Maureen Volpe: The founder of Volpe Nails, Volpe took the franchising concept as far as she could in the nail industry. Now, in addition to her two profitable locations in Bradenton, Fla., she’s developing a new concept that she hopes will help develop better and more profitable nail departments in hair salons. Volpe satellites are an “out-of-the-box” salon concept that befits both the single-station nail salon owner and the full-service salon owner who doesn’t understand nails but wants more than a table tucked in the corner.
Barb Wetzel: If you’ve visited www.nailsplash.com, chances are you’ve “met” Barb Wetzel, the site’s creator. An award-winning competitor, competition judge, author, and editor, Wetzel has used her bachelor’s degree in science to develop educational classes geared to teaching nail technicians about the chemicals and technologies used in their trade as well as a host of business classes.

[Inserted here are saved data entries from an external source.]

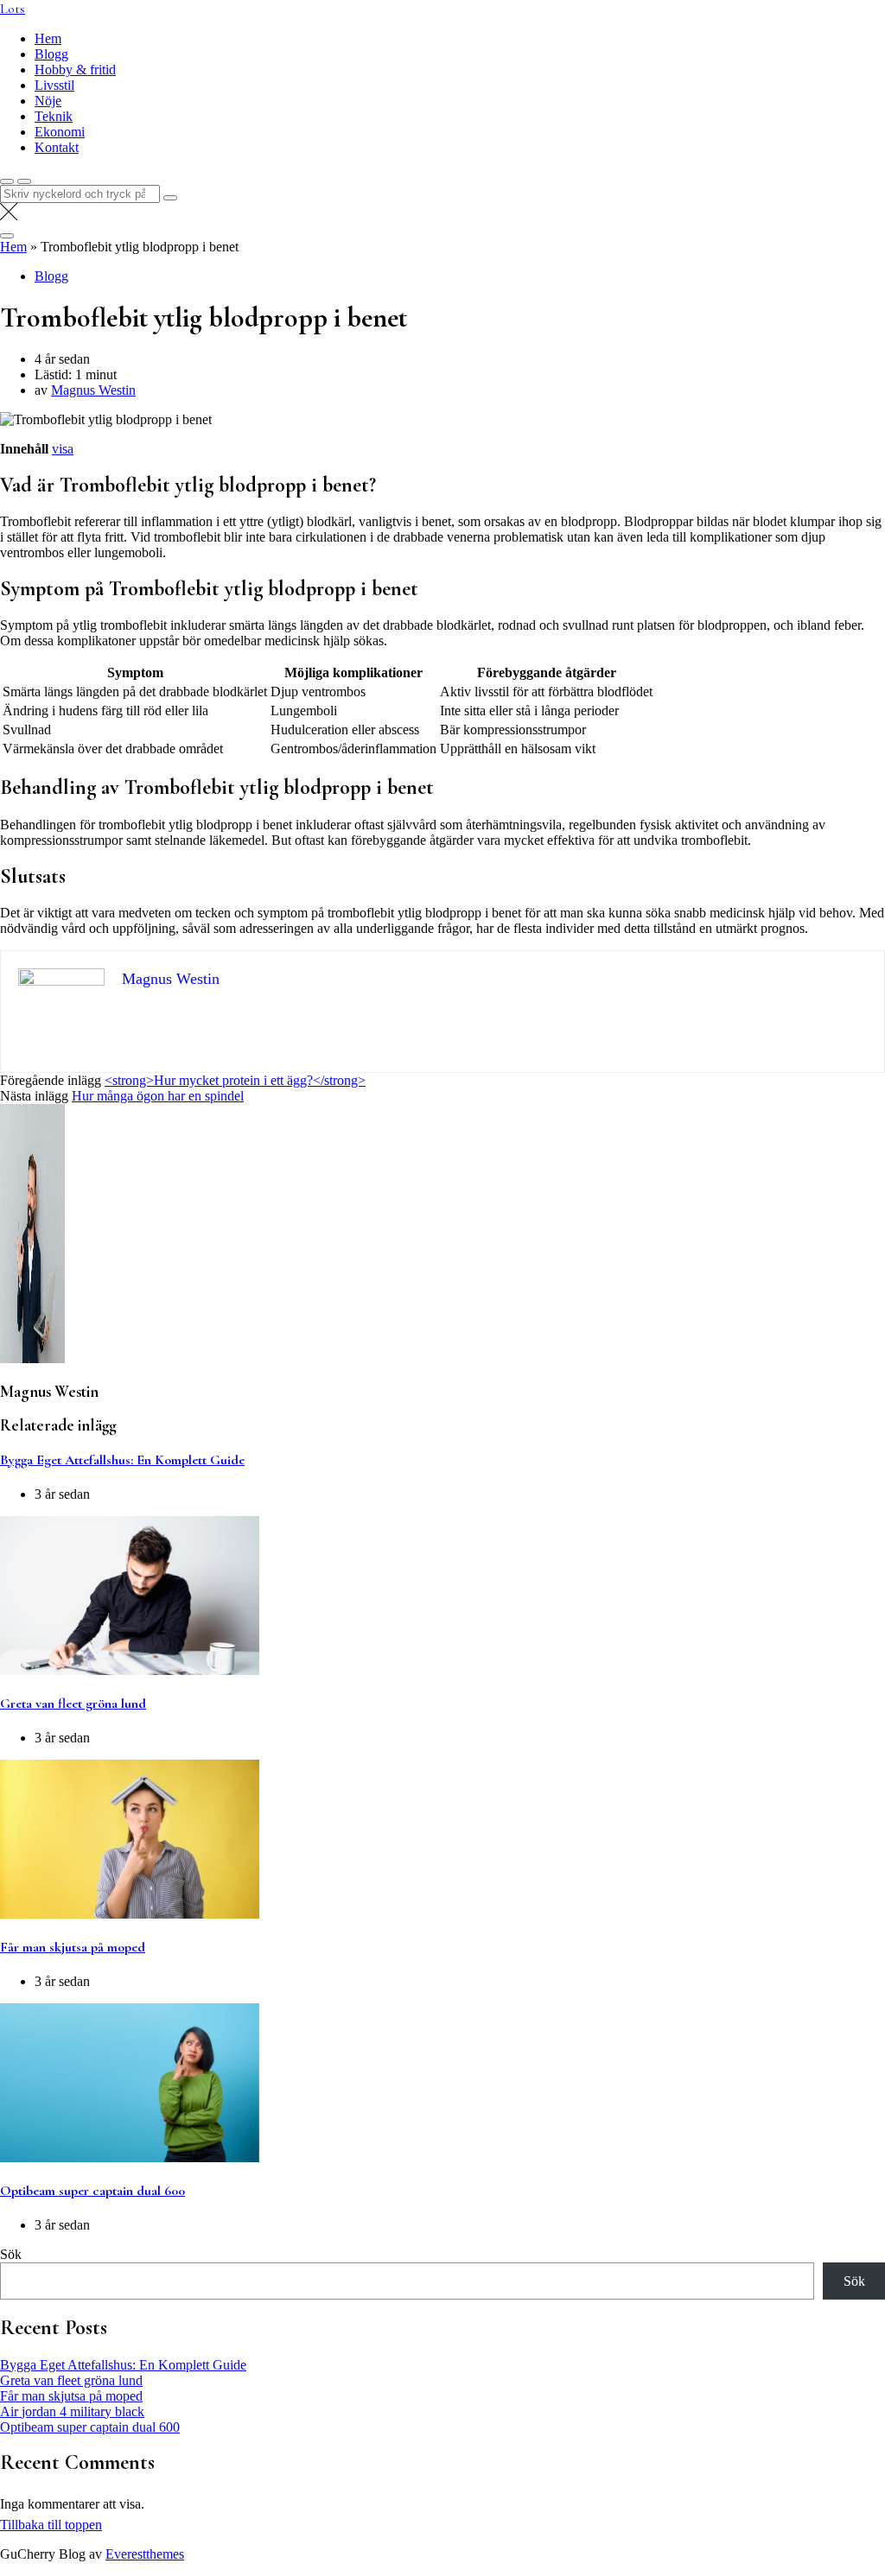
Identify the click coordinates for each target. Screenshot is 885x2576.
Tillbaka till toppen (51, 2524)
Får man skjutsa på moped (72, 1947)
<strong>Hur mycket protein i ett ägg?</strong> (235, 1080)
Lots (12, 8)
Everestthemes (144, 2554)
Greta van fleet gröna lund (73, 1703)
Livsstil (54, 85)
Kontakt (57, 147)
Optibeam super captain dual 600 (92, 2190)
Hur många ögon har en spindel (158, 1095)
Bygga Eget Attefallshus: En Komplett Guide (122, 1460)
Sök (11, 2254)
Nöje (48, 100)
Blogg (51, 54)
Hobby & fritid (75, 69)
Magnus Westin (93, 390)
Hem (48, 38)
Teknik (54, 116)
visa (62, 448)
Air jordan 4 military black (72, 2411)
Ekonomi (60, 131)
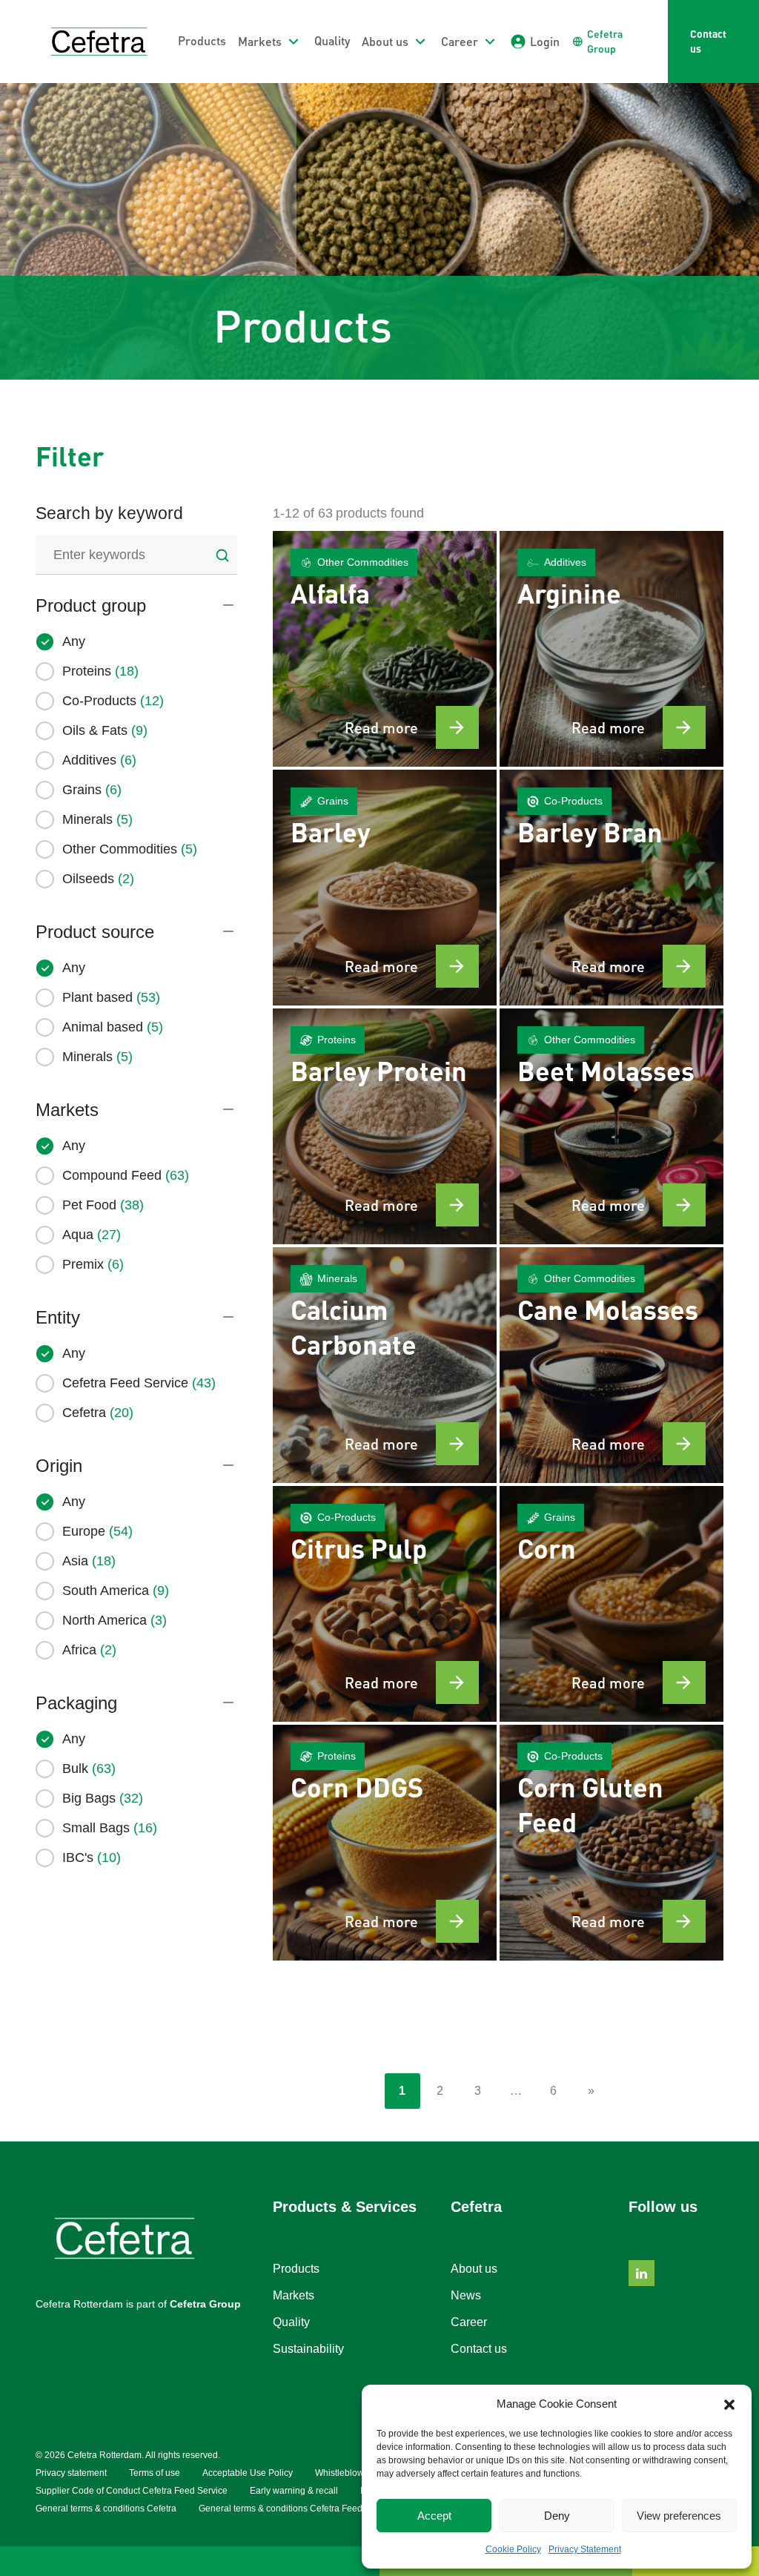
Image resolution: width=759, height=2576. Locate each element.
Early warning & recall (294, 2491)
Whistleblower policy (356, 2473)
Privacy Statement (584, 2549)
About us (474, 2268)
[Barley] (385, 887)
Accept (434, 2515)
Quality (332, 40)
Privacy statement (71, 2473)
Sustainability (308, 2348)
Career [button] (459, 41)
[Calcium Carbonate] (385, 1365)
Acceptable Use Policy (247, 2473)
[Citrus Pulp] (385, 1604)
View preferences (679, 2515)
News (466, 2295)
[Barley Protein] (385, 1126)
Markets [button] (260, 41)
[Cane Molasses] (611, 1365)
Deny (557, 2515)
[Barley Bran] (611, 887)
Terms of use (154, 2473)
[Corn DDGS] (385, 1843)
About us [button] (385, 41)
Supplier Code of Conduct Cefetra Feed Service (132, 2491)
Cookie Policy (513, 2549)
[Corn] (611, 1604)
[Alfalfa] (385, 649)
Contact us (708, 41)
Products (202, 40)
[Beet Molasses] (611, 1126)
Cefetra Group (205, 2304)
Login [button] (545, 41)
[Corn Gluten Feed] (611, 1843)
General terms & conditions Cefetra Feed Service (297, 2508)
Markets (293, 2295)
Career (469, 2322)
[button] (729, 2404)
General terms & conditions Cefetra (106, 2508)
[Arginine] (611, 649)
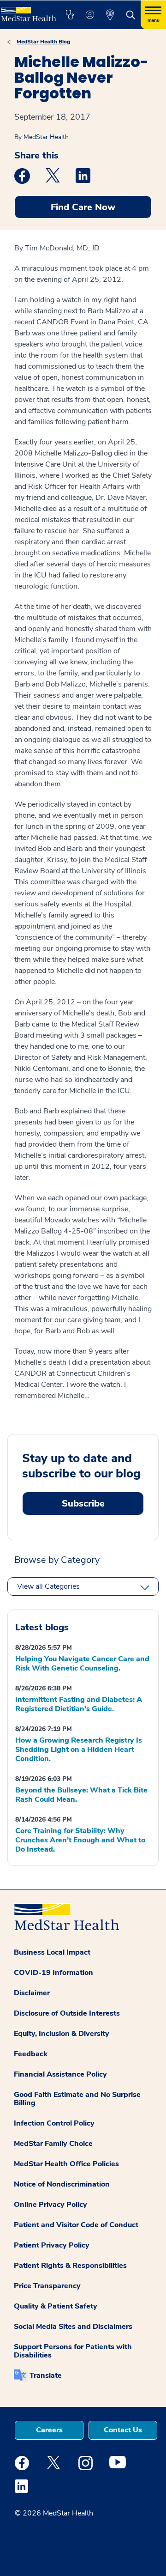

Michael Wolper: In the unique position of influencing the industry even before he had his license, Michael Wolper, along with partner Tony Wootton, has introduced a salon concept in the Beverly Hills-based Hands On that has wowed the industry (salon owners and nail technicians alike would love to examine every aspect of the “spa for hands and feet”) and wooed consumers (Allure has named it one of the top five nails spas in the country) – all within three months of its opening.
MichelleYaksich andTerri DeCort: These perfectly paired partners (one specializes in business and financial issues, the other in technical and management concerns) operate a role-model salon that attracts the best and brightest technicians with a sliding pay scale that rewards technical expertise. Technicians undergo extensive technical training that is continually expanded via in-house classes, motivational seminars regular staff meetings and shows and classes.